DOCUMENT:
◇ ◇ ◇ ◇ ◇

Adds, muls on my superscalar processor - part 2
The question
Since the findings in my previous post left me with more questions, I wanted try and get deeper into one of them in this post:
Why is Add3 faster than Add2?
These were the timing results:
Benchmark Time CPU Iterations
-----------------------------------------------------
BM_Add 56002369 ns 55988747 ns 13
BM_Add2 174727175 ns 174686940 ns 4
BM_Add3 137654951 ns 137638465 ns 5
For Add3
, in Compiler Explorer, you can see the instructions for adding up 1 billion ints, into 3 separate variables here:
There are 3 sections after label .L3
, for the actual accumulations in the loop. And Add2
is similar with 2 such sections for its 2 variables.
Yet, Add3
is faster that Add2
. So, I had to find out why.
Matching compiler flags
To avoid any discrepancies, one thing I should really do is replicate my benchmark project's compiler flags into Compiler Explorer. The project is a CMake project created through CLion, and I have a Debug and Release build configuration. The Release configuration is what I use to get the benchmark timings.
To see my compiler flags, I've enabled verbose makefile in cmake:
set(CMAKE_VERBOSE_MAKEFILE ON)
I've to ensure that Unix Makefiles
are generated for builds (not Ninja, or something else).
Then upon build, I can see the full command-line like so:
/usr/bin/c++ -DBENCHMARK_STATIC_DEFINE -I/home/nolan-veed/nolan-veed/benchmarks/cmake-build-release/_deps/benchmark-src/include -O3 -DNDEBUG -std=gnu++23 -fdiagnostics-color=always -MD -MT CMakeFiles/benchmarks.dir/test_superscalar.cpp.o -MF CMakeFiles/benchmarks.dir/test_superscalar.cpp.o.d -o CMakeFiles/benchmarks.dir/test_superscalar.cpp.o -c /home/nolan-veed/nolan-veed/benchmarks/test_superscalar.cpp
The main bits that could generate different machine code are, which is optimisation, non-debug preprocessor macro and C++ standard selection:
-O3 -DNDEBUG -std=gnu++23
But, when I put some of these flags into Compiler Explorer I don't get any output. It looks lik this is because the function is actually optimised out as there are no callers to it. We need a way to use those variables, so I'll just print it like this:
Aha! It's not as simple as we saw earlier. In "release" mode, the code generated is using vector instructions (more specifically, SSE2). For example, the paddd
is a the packed addition. The xmm registers are 128-bits wide, so can contain 4 ints and add them simultaneously. Only 250 million iterations are done instead of 1 billion.

◇ ◇ ◇ ◇ ◇

JOB 1:
Could you rewrite the records from the line with "Image resolution: width=1045" to the line with "I will coord(759,547).", swapping "How do I perform" for "How can I do" and leaving everything else unchanged?

◇ ◇ ◇ ◇ ◇

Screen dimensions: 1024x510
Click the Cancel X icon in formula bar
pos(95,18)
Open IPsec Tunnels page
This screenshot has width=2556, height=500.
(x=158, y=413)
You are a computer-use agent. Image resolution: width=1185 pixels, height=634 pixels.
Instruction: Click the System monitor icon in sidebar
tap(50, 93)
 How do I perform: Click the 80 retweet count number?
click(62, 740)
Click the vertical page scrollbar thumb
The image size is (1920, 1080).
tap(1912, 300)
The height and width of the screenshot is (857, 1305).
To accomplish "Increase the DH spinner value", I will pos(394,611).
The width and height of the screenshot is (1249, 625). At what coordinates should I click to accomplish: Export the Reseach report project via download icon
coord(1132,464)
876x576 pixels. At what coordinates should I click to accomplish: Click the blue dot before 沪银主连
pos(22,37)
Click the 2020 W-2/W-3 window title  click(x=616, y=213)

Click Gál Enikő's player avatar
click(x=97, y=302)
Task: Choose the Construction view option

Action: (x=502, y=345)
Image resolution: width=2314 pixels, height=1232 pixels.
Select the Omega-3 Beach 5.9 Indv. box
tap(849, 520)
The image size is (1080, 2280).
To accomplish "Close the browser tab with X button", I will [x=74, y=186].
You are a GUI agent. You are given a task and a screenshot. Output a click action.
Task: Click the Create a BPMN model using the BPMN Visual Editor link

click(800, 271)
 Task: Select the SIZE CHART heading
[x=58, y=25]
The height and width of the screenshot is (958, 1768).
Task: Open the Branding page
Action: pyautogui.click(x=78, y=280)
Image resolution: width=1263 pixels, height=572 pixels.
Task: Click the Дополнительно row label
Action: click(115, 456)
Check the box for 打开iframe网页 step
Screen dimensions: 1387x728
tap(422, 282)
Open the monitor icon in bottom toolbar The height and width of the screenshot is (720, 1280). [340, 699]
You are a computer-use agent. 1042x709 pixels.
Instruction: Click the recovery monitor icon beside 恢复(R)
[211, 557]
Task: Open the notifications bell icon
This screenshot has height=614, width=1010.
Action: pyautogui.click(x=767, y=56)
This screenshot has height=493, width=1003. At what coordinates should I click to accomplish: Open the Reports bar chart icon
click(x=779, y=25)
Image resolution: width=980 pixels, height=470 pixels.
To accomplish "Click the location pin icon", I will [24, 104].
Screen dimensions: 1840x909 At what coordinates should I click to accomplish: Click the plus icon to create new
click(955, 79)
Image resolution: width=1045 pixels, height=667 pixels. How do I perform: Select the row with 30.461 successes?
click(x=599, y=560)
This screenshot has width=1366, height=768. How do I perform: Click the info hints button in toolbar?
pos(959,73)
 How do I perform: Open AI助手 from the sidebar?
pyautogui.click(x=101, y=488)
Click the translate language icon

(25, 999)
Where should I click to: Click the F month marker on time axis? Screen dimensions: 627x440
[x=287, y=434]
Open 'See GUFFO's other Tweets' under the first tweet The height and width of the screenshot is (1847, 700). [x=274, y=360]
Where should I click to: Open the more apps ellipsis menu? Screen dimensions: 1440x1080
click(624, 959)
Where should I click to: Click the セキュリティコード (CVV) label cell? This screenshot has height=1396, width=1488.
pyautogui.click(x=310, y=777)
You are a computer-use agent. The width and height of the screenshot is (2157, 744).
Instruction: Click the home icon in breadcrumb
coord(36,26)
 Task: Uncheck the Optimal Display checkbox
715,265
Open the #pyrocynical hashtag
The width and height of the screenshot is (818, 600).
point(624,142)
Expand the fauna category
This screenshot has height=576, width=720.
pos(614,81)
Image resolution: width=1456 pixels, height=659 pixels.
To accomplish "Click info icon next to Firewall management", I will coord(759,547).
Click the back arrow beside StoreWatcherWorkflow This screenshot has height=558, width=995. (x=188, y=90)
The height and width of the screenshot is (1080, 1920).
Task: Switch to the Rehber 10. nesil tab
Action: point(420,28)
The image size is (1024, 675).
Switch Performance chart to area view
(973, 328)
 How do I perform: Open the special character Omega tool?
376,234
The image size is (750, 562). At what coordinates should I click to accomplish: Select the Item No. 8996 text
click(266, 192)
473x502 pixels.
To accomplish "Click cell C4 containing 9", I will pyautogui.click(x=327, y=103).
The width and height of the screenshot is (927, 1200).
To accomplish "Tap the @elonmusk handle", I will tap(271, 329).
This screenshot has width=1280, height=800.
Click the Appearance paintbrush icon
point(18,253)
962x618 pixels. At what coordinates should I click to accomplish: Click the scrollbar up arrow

◇ ◇ ◇ ◇ ◇

JOB 2:
Can you continue the post on the superscalar add benchmarks from where it stops?

ANSWER 1:
Image resolution: width=1045 pixels, height=667 pixels. How can I do: Select the row with 30.461 successes?
click(x=599, y=560)
This screenshot has width=1366, height=768. How can I do: Click the info hints button in toolbar?
pos(959,73)
 How can I do: Open AI助手 from the sidebar?
pyautogui.click(x=101, y=488)
Click the translate language icon

(25, 999)
Where should I click to: Click the F month marker on time axis? Screen dimensions: 627x440
[x=287, y=434]
Open 'See GUFFO's other Tweets' under the first tweet The height and width of the screenshot is (1847, 700). [x=274, y=360]
Where should I click to: Open the more apps ellipsis menu? Screen dimensions: 1440x1080
click(624, 959)
Where should I click to: Click the セキュリティコード (CVV) label cell? This screenshot has height=1396, width=1488.
pyautogui.click(x=310, y=777)
You are a computer-use agent. The width and height of the screenshot is (2157, 744).
Instruction: Click the home icon in breadcrumb
coord(36,26)
 Task: Uncheck the Optimal Display checkbox
715,265
Open the #pyrocynical hashtag
The width and height of the screenshot is (818, 600).
point(624,142)
Expand the fauna category
This screenshot has height=576, width=720.
pos(614,81)
Image resolution: width=1456 pixels, height=659 pixels.
To accomplish "Click info icon next to Firewall management", I will coord(759,547).

ANSWER 2:
That was Add3
, what about Add2
and Add
:


Look closely at the cmp
instruction!
Findings
Each loop iteration is essentially between the label .Lxxx
to the instruction jne .Lxxx
.
- The number of iterations in
Add3
are less than those ofAdd2
.- The
cmp eax, 250000000
inAdd3
is iterating half the number of times compared to thecmp eax, 500000000
inAdd2
Add3
is likely to be faster thanAdd2
because of this.
- The
- The number of iterations in
Add3
are the same as those ofAdd
.Add3
is likely to be slower thanAdd
because of more additions.
The actual instructions are emitted by the compiler are awesome. We'll need to refer to them manuals for them. May be another day.
Enabling assembly output locally
To be extra sure, I can look at the code generated on my machine, and then compare that with what Compiler Explorer shows me.
GCC gives you the ability to generate the assembly output for my generated instructions. We need these flags:
-save-temps -masm=intel -fverbose-asm -Wa,-adhlmn=main.lst
Here are a few snippets of the 3 functions.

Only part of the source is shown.